• _What the task requires_: Write out all of the records precisely. Skip anything that is a picture.

Recorded data Start Marker

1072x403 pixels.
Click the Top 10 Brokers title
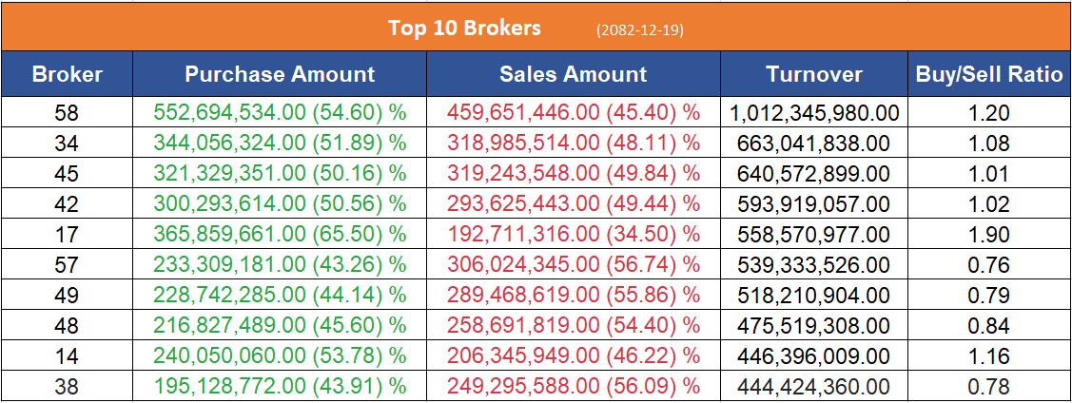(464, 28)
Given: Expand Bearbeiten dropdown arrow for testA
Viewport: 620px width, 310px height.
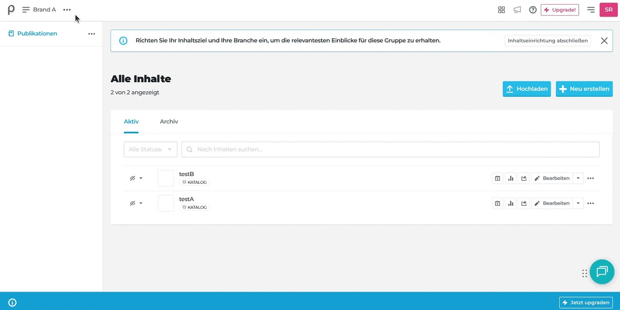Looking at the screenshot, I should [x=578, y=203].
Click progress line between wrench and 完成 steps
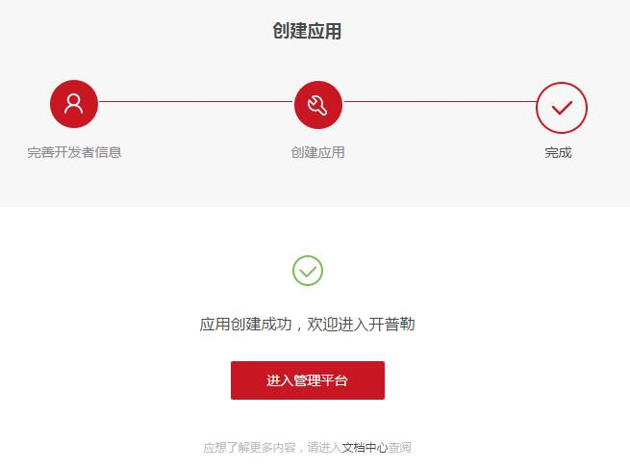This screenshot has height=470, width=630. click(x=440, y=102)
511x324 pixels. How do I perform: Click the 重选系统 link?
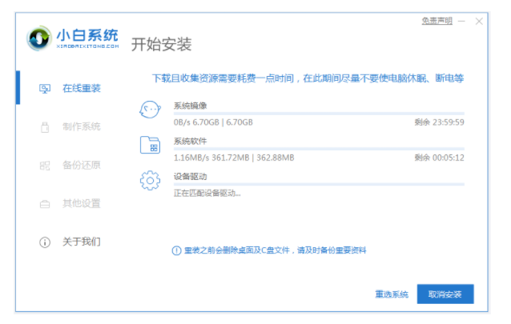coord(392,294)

Recorded data End Marker

• _Task solution_:
1072x403 pixels.
Click the Top 10 Brokers title
(464, 28)
Given: Expand Bearbeiten dropdown arrow for testA
Viewport: 620px width, 310px height.
Looking at the screenshot, I should [x=578, y=203].
Click progress line between wrench and 完成 steps
This screenshot has height=470, width=630. click(x=440, y=102)
511x324 pixels. How do I perform: Click the 重选系统 link?
coord(392,294)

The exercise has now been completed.